● Direction:
Rewrite the records starting at the line that contains "The image size is (327, 131)." and ending at the line that contains "click(471, 20)", replacing "Where should I click to:" with "Where do I click to:" and changing nothing else.
-- Extracted material start --
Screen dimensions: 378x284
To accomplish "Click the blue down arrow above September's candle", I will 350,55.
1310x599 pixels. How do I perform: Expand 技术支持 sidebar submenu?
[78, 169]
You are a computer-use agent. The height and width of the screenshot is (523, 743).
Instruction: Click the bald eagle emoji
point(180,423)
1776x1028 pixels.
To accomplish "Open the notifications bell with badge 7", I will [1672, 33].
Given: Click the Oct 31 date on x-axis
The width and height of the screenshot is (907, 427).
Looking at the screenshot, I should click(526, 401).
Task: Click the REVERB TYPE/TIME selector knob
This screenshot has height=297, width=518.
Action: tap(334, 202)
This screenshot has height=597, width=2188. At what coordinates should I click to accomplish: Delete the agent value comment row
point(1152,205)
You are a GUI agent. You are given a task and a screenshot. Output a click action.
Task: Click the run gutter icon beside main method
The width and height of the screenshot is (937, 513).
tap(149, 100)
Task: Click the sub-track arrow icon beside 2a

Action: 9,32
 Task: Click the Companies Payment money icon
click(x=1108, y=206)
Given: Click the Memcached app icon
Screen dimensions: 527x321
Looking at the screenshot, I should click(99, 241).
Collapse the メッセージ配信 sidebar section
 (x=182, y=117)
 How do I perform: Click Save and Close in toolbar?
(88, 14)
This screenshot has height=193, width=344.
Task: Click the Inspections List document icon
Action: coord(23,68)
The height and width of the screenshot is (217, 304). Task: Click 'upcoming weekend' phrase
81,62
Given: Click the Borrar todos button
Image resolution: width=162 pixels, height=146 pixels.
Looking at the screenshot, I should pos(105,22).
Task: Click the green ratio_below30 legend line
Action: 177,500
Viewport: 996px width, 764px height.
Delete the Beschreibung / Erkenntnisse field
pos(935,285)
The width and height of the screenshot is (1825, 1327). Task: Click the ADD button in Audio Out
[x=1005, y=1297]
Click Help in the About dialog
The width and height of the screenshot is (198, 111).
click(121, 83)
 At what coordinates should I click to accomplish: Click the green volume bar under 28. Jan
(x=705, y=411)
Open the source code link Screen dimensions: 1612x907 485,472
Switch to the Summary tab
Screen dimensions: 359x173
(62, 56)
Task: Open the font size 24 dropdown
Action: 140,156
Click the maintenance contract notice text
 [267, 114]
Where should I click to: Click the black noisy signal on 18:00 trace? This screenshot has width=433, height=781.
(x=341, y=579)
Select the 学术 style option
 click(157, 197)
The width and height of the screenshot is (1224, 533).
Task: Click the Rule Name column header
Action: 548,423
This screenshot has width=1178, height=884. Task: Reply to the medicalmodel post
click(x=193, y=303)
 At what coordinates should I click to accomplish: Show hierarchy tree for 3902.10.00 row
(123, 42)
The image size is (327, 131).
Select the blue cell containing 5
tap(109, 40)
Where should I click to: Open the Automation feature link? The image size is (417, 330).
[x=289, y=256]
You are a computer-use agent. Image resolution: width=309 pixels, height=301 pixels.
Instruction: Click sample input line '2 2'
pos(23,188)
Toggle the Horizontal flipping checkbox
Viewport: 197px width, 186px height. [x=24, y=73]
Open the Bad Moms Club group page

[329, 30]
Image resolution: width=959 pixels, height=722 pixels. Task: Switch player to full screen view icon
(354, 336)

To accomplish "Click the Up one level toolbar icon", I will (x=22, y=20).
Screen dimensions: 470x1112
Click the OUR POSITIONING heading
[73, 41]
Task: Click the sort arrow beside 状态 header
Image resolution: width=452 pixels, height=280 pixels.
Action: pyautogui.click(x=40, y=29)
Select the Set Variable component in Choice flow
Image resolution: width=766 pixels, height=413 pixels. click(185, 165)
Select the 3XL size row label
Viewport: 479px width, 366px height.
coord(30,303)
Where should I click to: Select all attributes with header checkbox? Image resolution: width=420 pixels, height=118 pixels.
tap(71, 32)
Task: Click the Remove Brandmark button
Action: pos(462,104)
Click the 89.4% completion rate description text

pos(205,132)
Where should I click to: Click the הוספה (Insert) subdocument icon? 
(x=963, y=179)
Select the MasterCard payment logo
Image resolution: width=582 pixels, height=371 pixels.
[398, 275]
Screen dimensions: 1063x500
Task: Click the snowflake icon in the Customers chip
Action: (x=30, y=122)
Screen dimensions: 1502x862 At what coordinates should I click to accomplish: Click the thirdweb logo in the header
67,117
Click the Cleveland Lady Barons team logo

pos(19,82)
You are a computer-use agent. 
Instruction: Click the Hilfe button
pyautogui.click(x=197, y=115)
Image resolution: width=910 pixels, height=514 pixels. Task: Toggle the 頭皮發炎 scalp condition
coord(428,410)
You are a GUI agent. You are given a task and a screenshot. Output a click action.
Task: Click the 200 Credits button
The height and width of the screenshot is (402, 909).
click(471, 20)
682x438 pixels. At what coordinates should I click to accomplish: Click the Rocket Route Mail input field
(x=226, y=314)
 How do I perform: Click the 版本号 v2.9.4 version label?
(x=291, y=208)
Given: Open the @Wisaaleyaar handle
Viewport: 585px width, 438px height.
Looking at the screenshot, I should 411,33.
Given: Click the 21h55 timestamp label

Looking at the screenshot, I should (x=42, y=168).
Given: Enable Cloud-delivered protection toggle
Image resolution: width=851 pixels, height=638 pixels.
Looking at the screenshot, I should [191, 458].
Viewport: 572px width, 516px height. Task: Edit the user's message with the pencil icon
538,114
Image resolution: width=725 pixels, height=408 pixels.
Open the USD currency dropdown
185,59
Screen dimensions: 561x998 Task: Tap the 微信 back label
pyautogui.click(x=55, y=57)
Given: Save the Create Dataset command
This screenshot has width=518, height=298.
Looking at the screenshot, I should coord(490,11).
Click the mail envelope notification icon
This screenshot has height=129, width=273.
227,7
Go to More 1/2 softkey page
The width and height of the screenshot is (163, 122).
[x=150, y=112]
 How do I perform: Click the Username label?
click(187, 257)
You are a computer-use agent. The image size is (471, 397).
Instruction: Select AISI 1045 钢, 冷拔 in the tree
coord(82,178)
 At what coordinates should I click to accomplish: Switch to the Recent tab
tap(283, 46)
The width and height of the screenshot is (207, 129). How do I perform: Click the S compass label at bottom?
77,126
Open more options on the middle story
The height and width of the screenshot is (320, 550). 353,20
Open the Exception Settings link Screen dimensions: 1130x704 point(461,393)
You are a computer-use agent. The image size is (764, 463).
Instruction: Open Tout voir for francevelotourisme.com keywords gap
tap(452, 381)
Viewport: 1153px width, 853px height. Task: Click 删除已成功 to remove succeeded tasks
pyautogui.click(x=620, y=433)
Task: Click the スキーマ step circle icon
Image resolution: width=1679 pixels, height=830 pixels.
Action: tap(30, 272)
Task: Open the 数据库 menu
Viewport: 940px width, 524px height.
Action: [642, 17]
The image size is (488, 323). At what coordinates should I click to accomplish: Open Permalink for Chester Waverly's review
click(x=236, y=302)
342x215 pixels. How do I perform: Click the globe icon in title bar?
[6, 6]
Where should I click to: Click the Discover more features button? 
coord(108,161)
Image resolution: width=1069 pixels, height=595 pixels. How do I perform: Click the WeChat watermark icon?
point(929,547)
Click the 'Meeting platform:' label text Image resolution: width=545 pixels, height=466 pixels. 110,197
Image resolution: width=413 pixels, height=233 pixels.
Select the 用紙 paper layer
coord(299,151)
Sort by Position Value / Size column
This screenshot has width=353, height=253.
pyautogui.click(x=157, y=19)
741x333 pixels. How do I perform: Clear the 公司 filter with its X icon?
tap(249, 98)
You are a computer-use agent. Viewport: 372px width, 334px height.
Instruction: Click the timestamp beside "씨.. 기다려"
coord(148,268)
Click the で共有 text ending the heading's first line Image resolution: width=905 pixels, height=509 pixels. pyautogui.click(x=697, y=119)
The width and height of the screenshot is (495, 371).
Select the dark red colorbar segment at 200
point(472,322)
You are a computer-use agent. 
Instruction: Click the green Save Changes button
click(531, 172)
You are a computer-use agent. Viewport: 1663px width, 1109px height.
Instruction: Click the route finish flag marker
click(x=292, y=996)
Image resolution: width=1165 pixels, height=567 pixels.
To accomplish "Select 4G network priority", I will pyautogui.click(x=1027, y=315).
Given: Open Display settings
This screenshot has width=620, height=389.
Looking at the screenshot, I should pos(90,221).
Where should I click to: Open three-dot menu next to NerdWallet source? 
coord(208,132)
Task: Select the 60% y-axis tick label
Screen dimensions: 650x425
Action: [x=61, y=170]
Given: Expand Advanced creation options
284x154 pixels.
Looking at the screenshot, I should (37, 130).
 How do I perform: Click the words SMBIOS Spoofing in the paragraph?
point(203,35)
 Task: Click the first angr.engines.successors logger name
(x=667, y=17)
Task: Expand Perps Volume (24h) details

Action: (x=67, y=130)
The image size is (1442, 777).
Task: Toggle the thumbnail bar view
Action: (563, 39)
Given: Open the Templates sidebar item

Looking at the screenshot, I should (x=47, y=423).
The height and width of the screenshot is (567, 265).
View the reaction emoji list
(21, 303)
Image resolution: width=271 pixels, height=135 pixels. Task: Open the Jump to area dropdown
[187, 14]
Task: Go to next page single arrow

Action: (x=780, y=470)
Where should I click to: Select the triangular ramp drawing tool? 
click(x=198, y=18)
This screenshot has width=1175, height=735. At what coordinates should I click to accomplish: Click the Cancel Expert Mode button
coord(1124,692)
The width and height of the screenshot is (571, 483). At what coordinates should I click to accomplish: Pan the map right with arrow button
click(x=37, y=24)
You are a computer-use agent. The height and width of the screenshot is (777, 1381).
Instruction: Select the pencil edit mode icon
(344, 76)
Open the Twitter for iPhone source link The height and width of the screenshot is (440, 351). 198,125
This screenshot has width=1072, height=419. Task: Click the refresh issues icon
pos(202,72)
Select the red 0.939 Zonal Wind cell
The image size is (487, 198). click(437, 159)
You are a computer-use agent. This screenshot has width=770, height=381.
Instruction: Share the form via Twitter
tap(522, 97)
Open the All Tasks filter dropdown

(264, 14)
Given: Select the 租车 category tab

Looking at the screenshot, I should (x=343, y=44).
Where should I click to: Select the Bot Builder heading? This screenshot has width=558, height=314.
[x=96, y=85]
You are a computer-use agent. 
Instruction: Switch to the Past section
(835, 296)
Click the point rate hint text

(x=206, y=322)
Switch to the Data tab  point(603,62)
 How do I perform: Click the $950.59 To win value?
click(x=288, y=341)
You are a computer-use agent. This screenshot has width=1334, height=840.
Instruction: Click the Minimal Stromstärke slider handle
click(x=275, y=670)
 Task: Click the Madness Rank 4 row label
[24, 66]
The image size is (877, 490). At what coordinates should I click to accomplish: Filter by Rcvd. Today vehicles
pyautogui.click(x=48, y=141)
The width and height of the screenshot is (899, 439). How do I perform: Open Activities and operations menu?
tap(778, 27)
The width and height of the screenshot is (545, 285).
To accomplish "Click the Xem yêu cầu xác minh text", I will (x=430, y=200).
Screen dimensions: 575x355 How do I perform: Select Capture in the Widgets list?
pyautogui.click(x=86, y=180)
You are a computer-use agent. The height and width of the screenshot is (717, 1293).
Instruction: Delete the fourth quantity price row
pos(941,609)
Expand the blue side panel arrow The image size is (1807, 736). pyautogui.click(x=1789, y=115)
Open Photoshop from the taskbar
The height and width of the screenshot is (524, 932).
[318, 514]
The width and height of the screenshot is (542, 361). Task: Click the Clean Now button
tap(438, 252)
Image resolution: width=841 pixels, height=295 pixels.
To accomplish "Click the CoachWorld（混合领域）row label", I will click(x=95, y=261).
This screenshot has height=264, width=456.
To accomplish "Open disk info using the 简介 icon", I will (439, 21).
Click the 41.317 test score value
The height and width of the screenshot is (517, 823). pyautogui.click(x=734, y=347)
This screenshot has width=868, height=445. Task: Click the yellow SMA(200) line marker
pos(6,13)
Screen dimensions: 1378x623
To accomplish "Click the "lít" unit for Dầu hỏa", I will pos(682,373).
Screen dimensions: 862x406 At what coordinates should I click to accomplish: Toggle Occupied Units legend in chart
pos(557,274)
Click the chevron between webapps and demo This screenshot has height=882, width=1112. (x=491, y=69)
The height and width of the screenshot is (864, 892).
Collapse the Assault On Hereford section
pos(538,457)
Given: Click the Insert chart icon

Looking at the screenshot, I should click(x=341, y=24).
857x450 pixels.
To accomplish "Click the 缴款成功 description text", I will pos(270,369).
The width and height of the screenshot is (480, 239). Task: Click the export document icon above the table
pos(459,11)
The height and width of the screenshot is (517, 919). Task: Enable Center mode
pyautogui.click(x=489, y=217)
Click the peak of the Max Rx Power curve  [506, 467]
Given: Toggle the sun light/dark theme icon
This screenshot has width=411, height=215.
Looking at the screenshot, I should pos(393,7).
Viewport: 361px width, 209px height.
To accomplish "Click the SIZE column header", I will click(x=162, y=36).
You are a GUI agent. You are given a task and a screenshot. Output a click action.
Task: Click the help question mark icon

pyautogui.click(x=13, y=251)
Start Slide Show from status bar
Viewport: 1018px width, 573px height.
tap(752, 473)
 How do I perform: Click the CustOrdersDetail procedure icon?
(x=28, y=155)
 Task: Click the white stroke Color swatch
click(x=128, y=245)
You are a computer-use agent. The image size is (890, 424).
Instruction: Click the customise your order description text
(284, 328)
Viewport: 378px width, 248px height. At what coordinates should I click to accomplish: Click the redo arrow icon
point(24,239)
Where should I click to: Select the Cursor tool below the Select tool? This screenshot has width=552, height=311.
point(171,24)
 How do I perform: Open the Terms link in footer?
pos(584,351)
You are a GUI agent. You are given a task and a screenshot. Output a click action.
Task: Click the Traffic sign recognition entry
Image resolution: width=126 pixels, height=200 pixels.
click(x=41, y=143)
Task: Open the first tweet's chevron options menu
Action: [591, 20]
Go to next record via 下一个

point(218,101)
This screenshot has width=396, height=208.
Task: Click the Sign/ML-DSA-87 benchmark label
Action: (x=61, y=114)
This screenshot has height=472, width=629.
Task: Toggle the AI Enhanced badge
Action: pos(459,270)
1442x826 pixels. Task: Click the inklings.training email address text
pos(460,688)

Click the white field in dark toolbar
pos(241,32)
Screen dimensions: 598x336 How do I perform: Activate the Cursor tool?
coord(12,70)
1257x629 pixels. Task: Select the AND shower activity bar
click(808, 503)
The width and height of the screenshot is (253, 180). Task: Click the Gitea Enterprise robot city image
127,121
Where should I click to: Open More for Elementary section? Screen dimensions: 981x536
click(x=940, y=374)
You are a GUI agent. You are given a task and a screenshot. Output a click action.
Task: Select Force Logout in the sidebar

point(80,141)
-- Extracted material end --
● Answer to the problem:
The image size is (327, 131).
Select the blue cell containing 5
tap(109, 40)
Where do I click to: Open the Automation feature link? The image size is (417, 330).
[x=289, y=256]
You are a computer-use agent. Image resolution: width=309 pixels, height=301 pixels.
Instruction: Click sample input line '2 2'
pos(23,188)
Toggle the Horizontal flipping checkbox
Viewport: 197px width, 186px height. [x=24, y=73]
Open the Bad Moms Club group page

[329, 30]
Image resolution: width=959 pixels, height=722 pixels. Task: Switch player to full screen view icon
(354, 336)

To accomplish "Click the Up one level toolbar icon", I will (x=22, y=20).
Screen dimensions: 470x1112
Click the OUR POSITIONING heading
[73, 41]
Task: Click the sort arrow beside 状态 header
Image resolution: width=452 pixels, height=280 pixels.
Action: pyautogui.click(x=40, y=29)
Select the Set Variable component in Choice flow
Image resolution: width=766 pixels, height=413 pixels. click(185, 165)
Select the 3XL size row label
Viewport: 479px width, 366px height.
coord(30,303)
Where do I click to: Select all attributes with header checkbox? Image resolution: width=420 pixels, height=118 pixels.
tap(71, 32)
Task: Click the Remove Brandmark button
Action: pos(462,104)
Click the 89.4% completion rate description text

pos(205,132)
Where do I click to: Click the הוספה (Insert) subdocument icon? 
(x=963, y=179)
Select the MasterCard payment logo
Image resolution: width=582 pixels, height=371 pixels.
[398, 275]
Screen dimensions: 1063x500
Task: Click the snowflake icon in the Customers chip
Action: (x=30, y=122)
Screen dimensions: 1502x862 At what coordinates should I click to accomplish: Click the thirdweb logo in the header
67,117
Click the Cleveland Lady Barons team logo

pos(19,82)
You are a computer-use agent. 
Instruction: Click the Hilfe button
pyautogui.click(x=197, y=115)
Image resolution: width=910 pixels, height=514 pixels. Task: Toggle the 頭皮發炎 scalp condition
coord(428,410)
You are a GUI agent. You are given a task and a screenshot. Output a click action.
Task: Click the 200 Credits button
The height and width of the screenshot is (402, 909).
click(471, 20)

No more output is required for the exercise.